Review: The Last Mountain

The Last Mountain, Bill Haney’s piercing new documentary about coal mining in the Appalachians, features enough explosions to make Michael Bay blush. In shot after shot, violent plumes of rubble erupt skyward from the side of denuded mountains, leaving malevolent clouds of dark ash lingering behind to coat the inside of West Virginians’ lungs. The explosive montages are brutal and volcanic, and communicate better than any Environmental Impact Statement the atrocities that coal mining companies inflict upon the land.

Those atrocities are myriad, and appalling. The Last Mountain chronicles the health impacts of coal mining in excruciating detail: six people downriver of a mountaintop removal site die of brain tumors within a few years.  A school’s walls are coated in a fine veneer of silica dust. Entire communities drown in waves of toxic sludge that burst free from containment ponds. Mines collapse, miners entombed within. The economic impacts are severe, too: coal companies like Massey Energy trample unions, fire workers, and repress wages, even as their executives take home millions.

Maria Gunnoe surveys a decimated mountaintop removal site.

The Last Mountain’s primary focus, however, is trained on mountaintop removal: the common practice of stripping the trees from a peak and then blowing the top off it. The resultant landscapes are mutilated and hostile (every third word in this movie seems to be “moonscape”), and make for some viscerally disturbing viewing. Haney’s biggest expense must have been helicopter rentals: the movie is packed with sweeping aerial panoramas of stricken mountaintops, their gravelly flanks crawling with rapacious machinery.

When Haney isn’t soaring around in a chopper, he’s on the ground interviewing West Virginians. These first-person accounts make up the movie’s spine, and its conscience. We hear from Mary Gunnoe, a resident of the Coal River Valley, whose house is nearly washed away by the flooding caused by mountaintop removal; Bo Webb, who lives directly below the cliff from which Massey dumps its debris; and Ed Wiley, a coal worker-turned-activist outraged that his granddaughter’s school lies in the shadow of a containment pond. These interviewees, and many others, provide riveting testimony of coal’s terrible impacts.

The movie strays from its course when it spotlights the outsiders who have descended on West Virginia to fight King Coal. Haney grants a bizarre amount of screen time to Robert F. Kennedy, Jr., to the extent that he becomes the film’s de facto protagonist. Kennedy is a passionate and accomplished defender of the environment – he deserves humanity’s gratitude for founding The Waterkeeper Alliance – but he feels like an interloper when juxtaposed against people whose very lives are imperiled by mountaintop removal. Too often, the movie’s obsession with Kennedy’s activism drowns out the voices of native West Virginians, and when a group of miners tells him to go home, it’s hard not to sympathize with them.

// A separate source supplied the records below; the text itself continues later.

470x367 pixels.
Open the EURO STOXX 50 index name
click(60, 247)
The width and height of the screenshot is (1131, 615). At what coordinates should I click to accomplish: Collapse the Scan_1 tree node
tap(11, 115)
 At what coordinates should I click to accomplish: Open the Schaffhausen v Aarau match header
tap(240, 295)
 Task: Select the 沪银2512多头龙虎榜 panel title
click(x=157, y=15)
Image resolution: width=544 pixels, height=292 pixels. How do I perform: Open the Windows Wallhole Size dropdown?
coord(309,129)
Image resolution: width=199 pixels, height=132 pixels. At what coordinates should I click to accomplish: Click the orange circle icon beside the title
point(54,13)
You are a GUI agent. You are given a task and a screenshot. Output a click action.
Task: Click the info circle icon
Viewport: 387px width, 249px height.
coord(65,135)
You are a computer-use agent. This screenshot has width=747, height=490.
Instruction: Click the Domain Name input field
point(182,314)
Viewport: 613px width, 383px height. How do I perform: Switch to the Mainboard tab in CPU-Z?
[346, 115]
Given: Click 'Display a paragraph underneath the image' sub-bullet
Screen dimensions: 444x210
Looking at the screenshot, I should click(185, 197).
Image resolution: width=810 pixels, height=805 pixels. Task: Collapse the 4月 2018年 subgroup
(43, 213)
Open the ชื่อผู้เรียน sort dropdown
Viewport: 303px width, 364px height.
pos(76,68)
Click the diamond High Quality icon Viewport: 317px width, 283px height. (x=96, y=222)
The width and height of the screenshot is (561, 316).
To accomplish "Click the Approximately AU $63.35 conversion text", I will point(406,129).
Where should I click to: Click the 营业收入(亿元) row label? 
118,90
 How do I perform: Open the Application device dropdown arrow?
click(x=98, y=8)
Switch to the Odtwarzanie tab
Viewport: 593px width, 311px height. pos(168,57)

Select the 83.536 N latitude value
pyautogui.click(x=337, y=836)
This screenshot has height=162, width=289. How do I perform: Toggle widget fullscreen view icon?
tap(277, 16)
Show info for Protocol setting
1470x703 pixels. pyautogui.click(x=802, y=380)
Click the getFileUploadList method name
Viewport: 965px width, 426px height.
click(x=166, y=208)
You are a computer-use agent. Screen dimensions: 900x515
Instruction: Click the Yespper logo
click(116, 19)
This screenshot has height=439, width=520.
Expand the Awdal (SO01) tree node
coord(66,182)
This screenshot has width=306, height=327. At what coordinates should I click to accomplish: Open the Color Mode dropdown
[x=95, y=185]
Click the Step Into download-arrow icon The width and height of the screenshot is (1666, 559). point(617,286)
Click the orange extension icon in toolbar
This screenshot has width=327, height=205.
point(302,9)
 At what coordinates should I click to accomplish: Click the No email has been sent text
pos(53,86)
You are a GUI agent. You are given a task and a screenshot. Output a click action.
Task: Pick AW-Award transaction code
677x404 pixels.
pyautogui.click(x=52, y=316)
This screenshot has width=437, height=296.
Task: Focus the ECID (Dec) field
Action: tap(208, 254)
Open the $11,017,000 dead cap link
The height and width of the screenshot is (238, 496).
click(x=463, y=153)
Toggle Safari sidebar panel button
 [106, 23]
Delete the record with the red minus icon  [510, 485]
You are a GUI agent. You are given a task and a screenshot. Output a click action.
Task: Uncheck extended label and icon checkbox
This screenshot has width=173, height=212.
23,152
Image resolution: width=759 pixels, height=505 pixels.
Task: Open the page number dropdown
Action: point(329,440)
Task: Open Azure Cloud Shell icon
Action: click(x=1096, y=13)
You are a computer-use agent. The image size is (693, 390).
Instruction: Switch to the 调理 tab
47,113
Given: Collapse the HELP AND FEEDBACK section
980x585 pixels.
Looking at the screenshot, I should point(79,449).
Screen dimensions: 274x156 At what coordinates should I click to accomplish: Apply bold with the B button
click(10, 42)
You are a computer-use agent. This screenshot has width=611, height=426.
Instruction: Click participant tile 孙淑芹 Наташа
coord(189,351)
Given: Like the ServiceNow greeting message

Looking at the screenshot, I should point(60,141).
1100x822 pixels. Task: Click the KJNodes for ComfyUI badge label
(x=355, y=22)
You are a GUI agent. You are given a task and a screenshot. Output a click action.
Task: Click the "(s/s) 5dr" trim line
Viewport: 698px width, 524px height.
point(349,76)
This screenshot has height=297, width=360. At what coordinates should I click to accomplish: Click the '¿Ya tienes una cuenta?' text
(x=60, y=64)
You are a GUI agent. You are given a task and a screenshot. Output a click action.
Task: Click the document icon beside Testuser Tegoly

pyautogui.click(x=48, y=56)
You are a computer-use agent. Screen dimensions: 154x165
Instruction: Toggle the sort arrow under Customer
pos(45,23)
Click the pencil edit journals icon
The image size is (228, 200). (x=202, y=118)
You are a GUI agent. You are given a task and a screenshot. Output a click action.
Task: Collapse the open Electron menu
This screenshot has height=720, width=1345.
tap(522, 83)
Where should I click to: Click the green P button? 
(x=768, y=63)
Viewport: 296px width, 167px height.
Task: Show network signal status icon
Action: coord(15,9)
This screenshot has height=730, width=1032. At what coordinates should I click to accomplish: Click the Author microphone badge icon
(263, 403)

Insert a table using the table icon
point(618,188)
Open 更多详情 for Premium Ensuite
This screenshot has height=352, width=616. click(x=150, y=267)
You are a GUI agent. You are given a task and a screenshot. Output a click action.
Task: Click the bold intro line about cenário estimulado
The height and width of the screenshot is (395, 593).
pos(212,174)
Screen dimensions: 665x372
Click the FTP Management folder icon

Nonetheless, when The Last Mountain stays true to its Appalachian roots, it works as a devastating critique of coal mining’s evils. Not content with merely making the case against coal, Haney ends the film by exploring a proposal to install wind farms atop Appalachian peaks, and thereby end Massey Energy’s stranglehold on the region. The paean to wind feels slightly undercooked – some dubious statistics get thrown around, and the perfunctory, beatific shots of windmills are more than a little hokey. Still, it’s enough to provide hope that coal’s violence is less a permanent blight upon the land than a temporary, fixable mistake. Fittingly, The Last Mountain’s final moment is one last explosion: a collapsing coal-fired power plant, demolished to make way for renewable energy.

Ben Goldfarb is a Master’s student at the Yale School of Forestry and Environmental Studies and managing editor of Sage Magazine.